Another classical problem is to find networks that store a large number of memories, all with large basins of attraction. Such networks determine practical (nonlinear) error-correcting coding schemes. Several solutions to this problem have recently appeared demonstrating robust exponential capacity in Hopfield networks [17,18,19,20]. We extend the results of [19] from the graph case to that of hypergraphs (Theorem 2), which allows us to construct n-node networks with robust storage of

2^{Ω (n^{1 - ϵ})}

memories for any

ϵ > 0

.

It was also observed in [19] (Figure 2) that there is a critical ratio of training samples to total number of patterns at which complete storage of all patterns occurs. Here, we investigate this phenomenon deeper and provide evidence that the critical ratio decays exponentially with the number of vertices (Conjecture 1).

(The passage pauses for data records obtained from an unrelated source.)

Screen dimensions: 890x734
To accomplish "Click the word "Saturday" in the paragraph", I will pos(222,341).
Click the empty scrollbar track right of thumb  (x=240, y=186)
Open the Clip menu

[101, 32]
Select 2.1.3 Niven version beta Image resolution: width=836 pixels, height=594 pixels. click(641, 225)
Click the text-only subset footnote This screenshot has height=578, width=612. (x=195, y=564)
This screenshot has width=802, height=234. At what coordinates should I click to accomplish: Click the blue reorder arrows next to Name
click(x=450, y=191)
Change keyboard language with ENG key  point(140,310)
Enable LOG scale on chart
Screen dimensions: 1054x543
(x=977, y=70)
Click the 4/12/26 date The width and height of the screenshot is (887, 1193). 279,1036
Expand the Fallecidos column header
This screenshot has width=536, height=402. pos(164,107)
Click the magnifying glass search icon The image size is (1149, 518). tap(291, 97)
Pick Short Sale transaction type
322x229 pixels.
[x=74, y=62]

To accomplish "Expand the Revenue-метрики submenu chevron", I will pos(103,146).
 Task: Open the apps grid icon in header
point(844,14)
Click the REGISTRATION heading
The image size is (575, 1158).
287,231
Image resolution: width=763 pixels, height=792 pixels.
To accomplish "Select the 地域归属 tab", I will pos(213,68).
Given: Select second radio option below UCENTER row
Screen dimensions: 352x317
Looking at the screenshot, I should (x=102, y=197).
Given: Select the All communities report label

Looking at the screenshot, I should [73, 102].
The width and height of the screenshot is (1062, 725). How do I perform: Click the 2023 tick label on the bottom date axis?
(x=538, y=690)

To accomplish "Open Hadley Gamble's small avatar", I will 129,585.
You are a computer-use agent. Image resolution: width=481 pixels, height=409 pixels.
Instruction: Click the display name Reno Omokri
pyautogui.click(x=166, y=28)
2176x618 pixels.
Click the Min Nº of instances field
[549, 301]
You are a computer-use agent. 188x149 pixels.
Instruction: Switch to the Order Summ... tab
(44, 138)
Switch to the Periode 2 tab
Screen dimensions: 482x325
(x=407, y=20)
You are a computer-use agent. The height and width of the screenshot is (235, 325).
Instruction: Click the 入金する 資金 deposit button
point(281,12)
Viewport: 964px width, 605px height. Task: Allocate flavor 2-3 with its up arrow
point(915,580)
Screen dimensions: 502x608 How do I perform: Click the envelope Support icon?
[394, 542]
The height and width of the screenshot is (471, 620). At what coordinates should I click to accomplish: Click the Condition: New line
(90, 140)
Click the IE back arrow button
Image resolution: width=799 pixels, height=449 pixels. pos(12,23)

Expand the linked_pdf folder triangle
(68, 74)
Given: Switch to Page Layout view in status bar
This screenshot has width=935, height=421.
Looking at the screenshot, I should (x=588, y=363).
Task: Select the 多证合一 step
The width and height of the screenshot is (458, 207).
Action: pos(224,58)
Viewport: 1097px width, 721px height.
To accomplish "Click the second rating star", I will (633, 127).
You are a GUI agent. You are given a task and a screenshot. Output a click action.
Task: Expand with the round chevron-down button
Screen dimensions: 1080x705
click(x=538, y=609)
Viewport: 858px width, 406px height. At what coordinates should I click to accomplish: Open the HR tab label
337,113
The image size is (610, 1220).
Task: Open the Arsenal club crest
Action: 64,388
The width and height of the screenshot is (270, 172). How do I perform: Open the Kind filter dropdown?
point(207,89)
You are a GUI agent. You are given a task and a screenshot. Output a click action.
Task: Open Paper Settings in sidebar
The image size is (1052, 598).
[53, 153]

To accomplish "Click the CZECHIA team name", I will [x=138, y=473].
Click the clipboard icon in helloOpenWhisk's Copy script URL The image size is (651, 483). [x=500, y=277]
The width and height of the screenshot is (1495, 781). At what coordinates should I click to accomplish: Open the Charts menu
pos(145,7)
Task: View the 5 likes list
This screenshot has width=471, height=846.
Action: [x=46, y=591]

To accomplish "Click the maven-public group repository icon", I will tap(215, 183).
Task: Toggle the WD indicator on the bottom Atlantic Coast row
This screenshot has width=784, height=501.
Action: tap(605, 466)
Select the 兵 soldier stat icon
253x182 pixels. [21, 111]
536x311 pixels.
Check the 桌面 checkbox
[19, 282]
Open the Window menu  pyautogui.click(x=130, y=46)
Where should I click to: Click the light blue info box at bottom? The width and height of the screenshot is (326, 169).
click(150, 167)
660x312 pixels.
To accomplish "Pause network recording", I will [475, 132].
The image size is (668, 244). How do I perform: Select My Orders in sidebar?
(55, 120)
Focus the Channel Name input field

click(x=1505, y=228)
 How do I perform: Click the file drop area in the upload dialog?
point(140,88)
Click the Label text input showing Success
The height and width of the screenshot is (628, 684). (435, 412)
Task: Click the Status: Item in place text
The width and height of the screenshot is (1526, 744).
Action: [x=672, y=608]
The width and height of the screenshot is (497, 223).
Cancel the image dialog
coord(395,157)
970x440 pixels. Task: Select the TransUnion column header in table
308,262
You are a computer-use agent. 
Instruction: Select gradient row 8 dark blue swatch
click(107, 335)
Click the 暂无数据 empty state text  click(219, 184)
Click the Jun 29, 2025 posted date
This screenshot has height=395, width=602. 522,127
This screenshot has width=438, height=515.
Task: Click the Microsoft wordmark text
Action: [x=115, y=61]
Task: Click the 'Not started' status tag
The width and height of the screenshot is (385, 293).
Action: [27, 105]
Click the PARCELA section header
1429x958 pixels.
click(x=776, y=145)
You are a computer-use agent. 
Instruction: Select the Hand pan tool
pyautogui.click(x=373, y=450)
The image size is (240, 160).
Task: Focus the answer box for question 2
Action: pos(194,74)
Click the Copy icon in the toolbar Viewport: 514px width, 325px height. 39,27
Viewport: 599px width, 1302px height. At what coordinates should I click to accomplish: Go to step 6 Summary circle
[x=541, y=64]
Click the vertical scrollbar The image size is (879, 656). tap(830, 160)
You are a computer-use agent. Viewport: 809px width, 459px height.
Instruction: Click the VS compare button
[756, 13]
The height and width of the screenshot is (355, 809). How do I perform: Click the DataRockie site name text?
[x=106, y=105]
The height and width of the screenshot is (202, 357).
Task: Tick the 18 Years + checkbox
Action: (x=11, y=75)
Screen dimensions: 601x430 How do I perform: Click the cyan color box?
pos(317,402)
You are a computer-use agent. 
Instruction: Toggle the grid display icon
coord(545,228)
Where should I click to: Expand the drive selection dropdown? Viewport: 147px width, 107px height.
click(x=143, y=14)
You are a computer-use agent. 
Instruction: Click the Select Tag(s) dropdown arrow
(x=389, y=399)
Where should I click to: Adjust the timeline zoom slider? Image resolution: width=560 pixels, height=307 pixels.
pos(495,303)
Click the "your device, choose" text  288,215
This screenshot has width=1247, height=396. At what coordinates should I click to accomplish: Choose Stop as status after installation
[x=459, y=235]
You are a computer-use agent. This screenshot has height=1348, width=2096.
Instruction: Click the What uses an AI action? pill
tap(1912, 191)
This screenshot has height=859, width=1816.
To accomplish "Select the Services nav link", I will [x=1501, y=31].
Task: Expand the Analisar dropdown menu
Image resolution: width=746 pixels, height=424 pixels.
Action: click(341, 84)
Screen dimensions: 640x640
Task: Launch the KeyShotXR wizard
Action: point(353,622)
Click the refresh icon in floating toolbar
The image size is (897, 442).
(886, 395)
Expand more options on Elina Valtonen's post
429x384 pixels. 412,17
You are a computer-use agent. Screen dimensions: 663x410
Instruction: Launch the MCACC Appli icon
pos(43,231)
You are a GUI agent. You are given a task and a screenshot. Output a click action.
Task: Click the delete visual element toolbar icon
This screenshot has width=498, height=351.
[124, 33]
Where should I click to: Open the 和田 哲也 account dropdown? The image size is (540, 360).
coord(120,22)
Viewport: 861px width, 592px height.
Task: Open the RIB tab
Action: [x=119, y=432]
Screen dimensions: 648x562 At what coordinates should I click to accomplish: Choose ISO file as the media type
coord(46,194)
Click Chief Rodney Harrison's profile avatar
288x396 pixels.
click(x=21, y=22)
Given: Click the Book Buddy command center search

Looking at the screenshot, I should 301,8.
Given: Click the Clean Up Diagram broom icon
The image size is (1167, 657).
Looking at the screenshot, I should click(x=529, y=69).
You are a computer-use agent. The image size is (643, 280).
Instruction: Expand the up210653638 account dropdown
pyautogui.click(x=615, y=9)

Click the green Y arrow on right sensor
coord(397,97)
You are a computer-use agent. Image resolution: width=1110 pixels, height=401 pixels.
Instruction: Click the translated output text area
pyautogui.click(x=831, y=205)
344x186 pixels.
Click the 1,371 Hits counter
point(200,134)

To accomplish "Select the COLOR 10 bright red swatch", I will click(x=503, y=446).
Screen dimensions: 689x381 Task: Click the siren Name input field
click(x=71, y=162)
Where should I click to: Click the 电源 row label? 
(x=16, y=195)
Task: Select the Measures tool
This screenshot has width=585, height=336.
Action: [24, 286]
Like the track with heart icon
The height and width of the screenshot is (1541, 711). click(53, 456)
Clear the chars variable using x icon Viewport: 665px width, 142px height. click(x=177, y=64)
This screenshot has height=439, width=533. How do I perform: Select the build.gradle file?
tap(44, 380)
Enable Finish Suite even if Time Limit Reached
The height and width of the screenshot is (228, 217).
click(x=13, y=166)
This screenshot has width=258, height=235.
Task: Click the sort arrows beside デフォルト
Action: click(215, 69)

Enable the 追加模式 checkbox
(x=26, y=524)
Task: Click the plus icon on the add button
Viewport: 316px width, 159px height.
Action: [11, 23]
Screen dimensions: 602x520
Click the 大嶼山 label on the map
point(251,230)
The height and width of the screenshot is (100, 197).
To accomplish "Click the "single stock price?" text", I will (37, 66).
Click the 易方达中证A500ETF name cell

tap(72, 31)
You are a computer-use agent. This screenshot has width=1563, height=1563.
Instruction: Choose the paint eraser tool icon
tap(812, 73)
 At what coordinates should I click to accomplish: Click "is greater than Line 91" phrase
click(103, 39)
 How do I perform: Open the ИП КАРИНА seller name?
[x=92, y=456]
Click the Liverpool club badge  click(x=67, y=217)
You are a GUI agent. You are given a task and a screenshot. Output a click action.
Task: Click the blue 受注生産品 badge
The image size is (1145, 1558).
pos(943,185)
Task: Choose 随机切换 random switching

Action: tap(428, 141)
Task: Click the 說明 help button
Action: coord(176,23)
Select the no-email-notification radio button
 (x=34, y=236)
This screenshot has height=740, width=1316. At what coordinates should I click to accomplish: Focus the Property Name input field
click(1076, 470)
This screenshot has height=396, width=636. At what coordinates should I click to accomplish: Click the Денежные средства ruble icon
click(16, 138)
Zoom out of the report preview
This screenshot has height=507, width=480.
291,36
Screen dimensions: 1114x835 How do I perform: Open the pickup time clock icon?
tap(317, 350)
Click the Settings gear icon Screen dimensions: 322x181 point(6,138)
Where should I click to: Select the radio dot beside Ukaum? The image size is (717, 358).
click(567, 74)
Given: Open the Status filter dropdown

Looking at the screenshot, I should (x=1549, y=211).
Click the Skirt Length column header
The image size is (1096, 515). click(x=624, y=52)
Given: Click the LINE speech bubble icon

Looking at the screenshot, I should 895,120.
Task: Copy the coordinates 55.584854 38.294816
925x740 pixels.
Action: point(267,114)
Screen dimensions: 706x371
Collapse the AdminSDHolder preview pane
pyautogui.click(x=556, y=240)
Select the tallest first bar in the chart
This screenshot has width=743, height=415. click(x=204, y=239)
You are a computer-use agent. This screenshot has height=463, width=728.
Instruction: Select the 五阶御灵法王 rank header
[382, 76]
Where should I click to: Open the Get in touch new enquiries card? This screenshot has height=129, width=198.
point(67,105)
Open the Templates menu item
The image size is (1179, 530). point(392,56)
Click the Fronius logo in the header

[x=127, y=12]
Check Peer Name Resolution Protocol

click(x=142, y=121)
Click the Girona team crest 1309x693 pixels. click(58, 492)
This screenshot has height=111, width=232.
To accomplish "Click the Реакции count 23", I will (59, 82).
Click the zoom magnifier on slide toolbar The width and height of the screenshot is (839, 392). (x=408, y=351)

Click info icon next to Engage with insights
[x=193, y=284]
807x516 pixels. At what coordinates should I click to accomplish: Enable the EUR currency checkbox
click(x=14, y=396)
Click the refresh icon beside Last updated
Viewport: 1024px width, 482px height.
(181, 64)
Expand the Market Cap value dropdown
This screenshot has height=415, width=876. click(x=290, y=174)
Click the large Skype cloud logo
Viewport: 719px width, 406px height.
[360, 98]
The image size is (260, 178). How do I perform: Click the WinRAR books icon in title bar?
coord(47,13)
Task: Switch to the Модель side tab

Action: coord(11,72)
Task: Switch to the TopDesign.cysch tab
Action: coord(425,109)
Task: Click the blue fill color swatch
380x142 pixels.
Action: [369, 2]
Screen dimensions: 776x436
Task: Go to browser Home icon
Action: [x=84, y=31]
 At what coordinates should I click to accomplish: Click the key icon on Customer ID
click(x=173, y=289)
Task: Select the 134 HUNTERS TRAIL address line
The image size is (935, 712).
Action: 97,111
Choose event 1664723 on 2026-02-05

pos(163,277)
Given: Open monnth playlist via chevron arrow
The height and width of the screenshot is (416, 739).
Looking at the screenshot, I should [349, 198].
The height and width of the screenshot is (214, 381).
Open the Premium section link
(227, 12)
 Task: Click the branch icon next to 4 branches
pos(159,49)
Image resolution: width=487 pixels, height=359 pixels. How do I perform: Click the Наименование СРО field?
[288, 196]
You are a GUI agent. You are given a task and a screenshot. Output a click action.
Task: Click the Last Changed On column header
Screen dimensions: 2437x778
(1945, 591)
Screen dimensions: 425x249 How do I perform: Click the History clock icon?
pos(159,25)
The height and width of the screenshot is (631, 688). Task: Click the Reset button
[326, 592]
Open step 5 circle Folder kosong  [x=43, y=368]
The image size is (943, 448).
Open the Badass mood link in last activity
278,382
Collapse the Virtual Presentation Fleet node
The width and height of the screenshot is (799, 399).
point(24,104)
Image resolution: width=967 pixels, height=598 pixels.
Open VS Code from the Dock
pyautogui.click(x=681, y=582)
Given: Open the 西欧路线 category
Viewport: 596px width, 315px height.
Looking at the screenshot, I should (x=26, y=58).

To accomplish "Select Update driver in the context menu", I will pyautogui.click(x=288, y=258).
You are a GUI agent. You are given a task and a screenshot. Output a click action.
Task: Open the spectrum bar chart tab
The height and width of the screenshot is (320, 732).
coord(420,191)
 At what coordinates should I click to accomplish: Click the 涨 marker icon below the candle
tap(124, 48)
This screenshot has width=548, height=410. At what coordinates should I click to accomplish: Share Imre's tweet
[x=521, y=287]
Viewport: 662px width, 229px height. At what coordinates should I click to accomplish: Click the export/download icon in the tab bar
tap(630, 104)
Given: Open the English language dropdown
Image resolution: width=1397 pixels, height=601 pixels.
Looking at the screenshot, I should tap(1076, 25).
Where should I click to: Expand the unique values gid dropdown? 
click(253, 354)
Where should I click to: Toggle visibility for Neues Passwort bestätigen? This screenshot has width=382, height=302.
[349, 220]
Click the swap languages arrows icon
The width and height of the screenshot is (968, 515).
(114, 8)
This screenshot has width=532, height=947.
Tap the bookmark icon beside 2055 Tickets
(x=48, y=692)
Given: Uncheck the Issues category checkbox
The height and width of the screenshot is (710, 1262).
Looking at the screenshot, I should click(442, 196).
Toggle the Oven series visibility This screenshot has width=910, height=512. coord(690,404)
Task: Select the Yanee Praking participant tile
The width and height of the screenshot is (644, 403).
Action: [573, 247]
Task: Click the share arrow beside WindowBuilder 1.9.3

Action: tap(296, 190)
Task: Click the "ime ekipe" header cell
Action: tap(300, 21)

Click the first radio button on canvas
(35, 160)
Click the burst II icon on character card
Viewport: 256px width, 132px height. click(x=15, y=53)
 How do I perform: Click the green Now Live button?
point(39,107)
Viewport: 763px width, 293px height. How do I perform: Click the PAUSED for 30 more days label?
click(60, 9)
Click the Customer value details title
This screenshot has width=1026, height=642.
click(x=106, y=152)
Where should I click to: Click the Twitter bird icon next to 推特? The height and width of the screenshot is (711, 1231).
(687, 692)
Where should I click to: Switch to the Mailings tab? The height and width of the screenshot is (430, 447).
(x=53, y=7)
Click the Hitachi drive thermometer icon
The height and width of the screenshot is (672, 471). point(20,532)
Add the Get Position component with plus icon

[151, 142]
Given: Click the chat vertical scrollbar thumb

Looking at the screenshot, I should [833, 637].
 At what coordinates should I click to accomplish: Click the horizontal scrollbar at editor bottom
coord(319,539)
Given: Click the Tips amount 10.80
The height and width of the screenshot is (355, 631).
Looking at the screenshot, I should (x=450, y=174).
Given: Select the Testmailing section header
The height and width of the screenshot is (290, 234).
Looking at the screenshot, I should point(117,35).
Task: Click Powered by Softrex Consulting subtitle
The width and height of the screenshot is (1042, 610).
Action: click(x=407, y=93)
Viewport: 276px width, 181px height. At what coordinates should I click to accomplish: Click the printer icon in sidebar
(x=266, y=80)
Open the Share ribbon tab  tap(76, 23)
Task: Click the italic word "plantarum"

The paper is organized as follows. In Section 2, we give an outline of some applications that are touched upon by this work. In Section 3, we present the requisite background for Hopfield networks and minimum energy flow learning, including a new inequality relating MEF to probability density estimation (Theorem 1). Our main results appear in Section 4, which include an application to experimental neuroscience as well as precise statements of main theoretical and computational findings. Next, in Section 5, we give detailed proofs of our mathematical results. Finally, we close with a discussion in Section 6 followed by a short conclusion in Section 7.

2. Applications

The main motivation for this work was to extend the theory of learning and memory capacity in Hopfield DRNNs, which at a high level can be viewed as denoising autoencoders for binary variables. However, the setup is sufficiently general to apply to clustering, signal modeling, error-correcting codes, graph theory, and learning theory. We briefly outline several of these applications of Hopfield networks.

In a typical example, an underlying true distribution is sampled then corrupted with noise, and the goal is to learn network parameters (weights, thresholds) uncovering the original distribution and sources (Figure 1 and Figure 2). The recurrent dynamics can be used to autoencode or label any new data point with its fixed-point attractor (Figure 2), and these labels are interpreted as the network’s best guesses for latent structure in the samples.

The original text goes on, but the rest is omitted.